Start of Provided records

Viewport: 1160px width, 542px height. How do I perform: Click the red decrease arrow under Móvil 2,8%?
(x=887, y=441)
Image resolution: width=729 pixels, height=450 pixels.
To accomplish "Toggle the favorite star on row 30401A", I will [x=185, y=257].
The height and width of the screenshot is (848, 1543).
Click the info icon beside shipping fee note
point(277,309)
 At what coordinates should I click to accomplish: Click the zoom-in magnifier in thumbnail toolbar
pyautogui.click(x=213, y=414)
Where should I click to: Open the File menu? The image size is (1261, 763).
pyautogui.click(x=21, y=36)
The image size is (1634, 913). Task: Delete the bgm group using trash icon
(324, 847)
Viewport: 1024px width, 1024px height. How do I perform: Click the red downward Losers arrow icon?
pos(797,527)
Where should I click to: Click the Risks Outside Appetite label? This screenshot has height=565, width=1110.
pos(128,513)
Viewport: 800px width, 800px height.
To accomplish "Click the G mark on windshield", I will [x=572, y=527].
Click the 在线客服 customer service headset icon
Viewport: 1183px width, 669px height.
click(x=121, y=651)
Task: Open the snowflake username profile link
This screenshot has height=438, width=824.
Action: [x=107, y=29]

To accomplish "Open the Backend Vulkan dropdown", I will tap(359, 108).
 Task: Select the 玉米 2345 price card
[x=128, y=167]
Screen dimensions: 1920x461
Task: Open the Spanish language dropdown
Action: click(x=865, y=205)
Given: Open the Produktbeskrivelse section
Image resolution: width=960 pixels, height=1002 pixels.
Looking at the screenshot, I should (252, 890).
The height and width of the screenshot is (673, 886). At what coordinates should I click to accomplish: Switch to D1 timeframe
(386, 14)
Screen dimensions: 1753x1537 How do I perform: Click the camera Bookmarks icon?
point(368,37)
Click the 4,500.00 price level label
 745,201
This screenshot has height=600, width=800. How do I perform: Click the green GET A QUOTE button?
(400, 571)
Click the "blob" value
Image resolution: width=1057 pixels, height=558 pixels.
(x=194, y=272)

End of Provided records

* _Work request_: All records must be transcribed exactly, with none left out.

* _Answer to this task_:
Viewport: 1160px width, 542px height. How do I perform: Click the red decrease arrow under Móvil 2,8%?
(x=887, y=441)
Image resolution: width=729 pixels, height=450 pixels.
To accomplish "Toggle the favorite star on row 30401A", I will [x=185, y=257].
The height and width of the screenshot is (848, 1543).
Click the info icon beside shipping fee note
point(277,309)
 At what coordinates should I click to accomplish: Click the zoom-in magnifier in thumbnail toolbar
pyautogui.click(x=213, y=414)
Where should I click to: Open the File menu? The image size is (1261, 763).
pyautogui.click(x=21, y=36)
The image size is (1634, 913). Task: Delete the bgm group using trash icon
(324, 847)
Viewport: 1024px width, 1024px height. How do I perform: Click the red downward Losers arrow icon?
pos(797,527)
Where should I click to: Click the Risks Outside Appetite label? This screenshot has height=565, width=1110.
pos(128,513)
Viewport: 800px width, 800px height.
To accomplish "Click the G mark on windshield", I will [x=572, y=527].
Click the 在线客服 customer service headset icon
Viewport: 1183px width, 669px height.
click(x=121, y=651)
Task: Open the snowflake username profile link
This screenshot has height=438, width=824.
Action: [x=107, y=29]

To accomplish "Open the Backend Vulkan dropdown", I will tap(359, 108).
 Task: Select the 玉米 2345 price card
[x=128, y=167]
Screen dimensions: 1920x461
Task: Open the Spanish language dropdown
Action: click(x=865, y=205)
Given: Open the Produktbeskrivelse section
Image resolution: width=960 pixels, height=1002 pixels.
Looking at the screenshot, I should (252, 890).
The height and width of the screenshot is (673, 886). At what coordinates should I click to accomplish: Switch to D1 timeframe
(386, 14)
Screen dimensions: 1753x1537 How do I perform: Click the camera Bookmarks icon?
point(368,37)
Click the 4,500.00 price level label
 745,201
This screenshot has height=600, width=800. How do I perform: Click the green GET A QUOTE button?
(400, 571)
Click the "blob" value
Image resolution: width=1057 pixels, height=558 pixels.
(x=194, y=272)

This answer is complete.